Treatment for hepatitis B infection should be evaluated prior to pregnancy. Adefovir is not recommended for use in pregnant patients (AASLD [Terrault 2018]; EASL 2017). Algorithms are available for assessing antiviral prophylaxis and treatment of hepatitis B infection in persons who could become pregnant (WHO 2024).
Outcome data following maternal or paternal use of adefovir during pregnancy are limited (Funk 2021; Gao 2022; Gu 2014; Yang 2022; Yi 2012). Agents other than adefovir are recommended when hepatitis B treatment is needed in pregnant patients. Patients who become pregnant while taking adefovir should be switched to the preferred agent (AASLD [Terrault 2018]; EASL 2017). Algorithms are available for assessing antiviral prophylaxis and treatment of hepatitis B infection in pregnant patients (WHO 2024).
Data collection to monitor pregnancy and infant outcomes following exposure to adefovir is ongoing. Health care providers are encouraged to enroll patients exposed to adefovir during pregnancy in the pregnancy registry (800-258-4263).
HIV status (prior to initiation of therapy); serum creatinine (prior to initiation and during therapy); LFTs for several months following discontinuation of adefovir; HBV DNA (every 3 to 6 months during therapy); HBeAg and anti-HBe; if at risk for renal impairment, also consider serum phosphate, urinalysis (glucose/protein); bone density for individuals at risk for fracture or history of osteopenia (AASLD [Terrault 2016]).
Acyclic nucleotide reverse transcriptase inhibitor (adenosine analog) which interferes with HBV viral RNA-dependent DNA polymerase resulting in inhibition of viral replication.
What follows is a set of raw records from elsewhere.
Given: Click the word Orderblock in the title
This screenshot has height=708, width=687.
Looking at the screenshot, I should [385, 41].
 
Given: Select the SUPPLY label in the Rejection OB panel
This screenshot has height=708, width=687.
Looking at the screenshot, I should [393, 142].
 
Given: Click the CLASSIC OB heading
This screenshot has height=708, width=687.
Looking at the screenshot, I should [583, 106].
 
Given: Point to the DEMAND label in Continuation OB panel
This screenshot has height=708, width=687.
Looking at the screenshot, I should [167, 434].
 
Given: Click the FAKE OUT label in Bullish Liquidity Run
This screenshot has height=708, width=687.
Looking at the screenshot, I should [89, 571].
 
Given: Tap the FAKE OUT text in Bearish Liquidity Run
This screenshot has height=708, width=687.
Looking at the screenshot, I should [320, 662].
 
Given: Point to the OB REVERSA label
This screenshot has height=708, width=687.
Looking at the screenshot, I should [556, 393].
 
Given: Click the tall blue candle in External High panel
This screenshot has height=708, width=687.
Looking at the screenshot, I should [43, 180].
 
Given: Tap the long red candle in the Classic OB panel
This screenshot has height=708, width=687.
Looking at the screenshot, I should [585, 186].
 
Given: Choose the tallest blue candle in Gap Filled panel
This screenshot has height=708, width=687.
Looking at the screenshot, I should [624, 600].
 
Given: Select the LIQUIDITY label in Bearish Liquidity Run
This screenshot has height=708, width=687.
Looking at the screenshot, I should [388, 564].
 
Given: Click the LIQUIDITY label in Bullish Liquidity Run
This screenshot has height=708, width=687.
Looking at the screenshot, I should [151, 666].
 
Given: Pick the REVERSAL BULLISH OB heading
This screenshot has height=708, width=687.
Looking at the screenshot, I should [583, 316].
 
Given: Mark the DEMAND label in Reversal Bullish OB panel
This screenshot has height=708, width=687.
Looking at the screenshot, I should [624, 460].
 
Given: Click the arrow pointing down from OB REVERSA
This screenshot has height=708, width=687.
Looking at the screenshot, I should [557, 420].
Note: Pharmacokinetic data reported in pediatric patients (12-18 years) similar to reported adult data.
Distribution: 0.35 to 0.39 L/kg
Protein binding: ≤4%
Metabolism: Prodrug; rapidly converted to adefovir (active metabolite) in intestine
Bioavailability: 59%
Half-life elimination: 7.5 hours; prolonged in renal impairment
Time to peak: Median: 1.75 hours (range: 0.58 to 4 hours)
Excretion: Urine (45% as active metabolite within 24 hours); Dialysis: ~35% of dose (10 mg) removed during 4 hours hemodialysis session
Altered kidney function: Cmax and AUC increased in those with moderate or severe renal function impairment or with end-stage renal disease.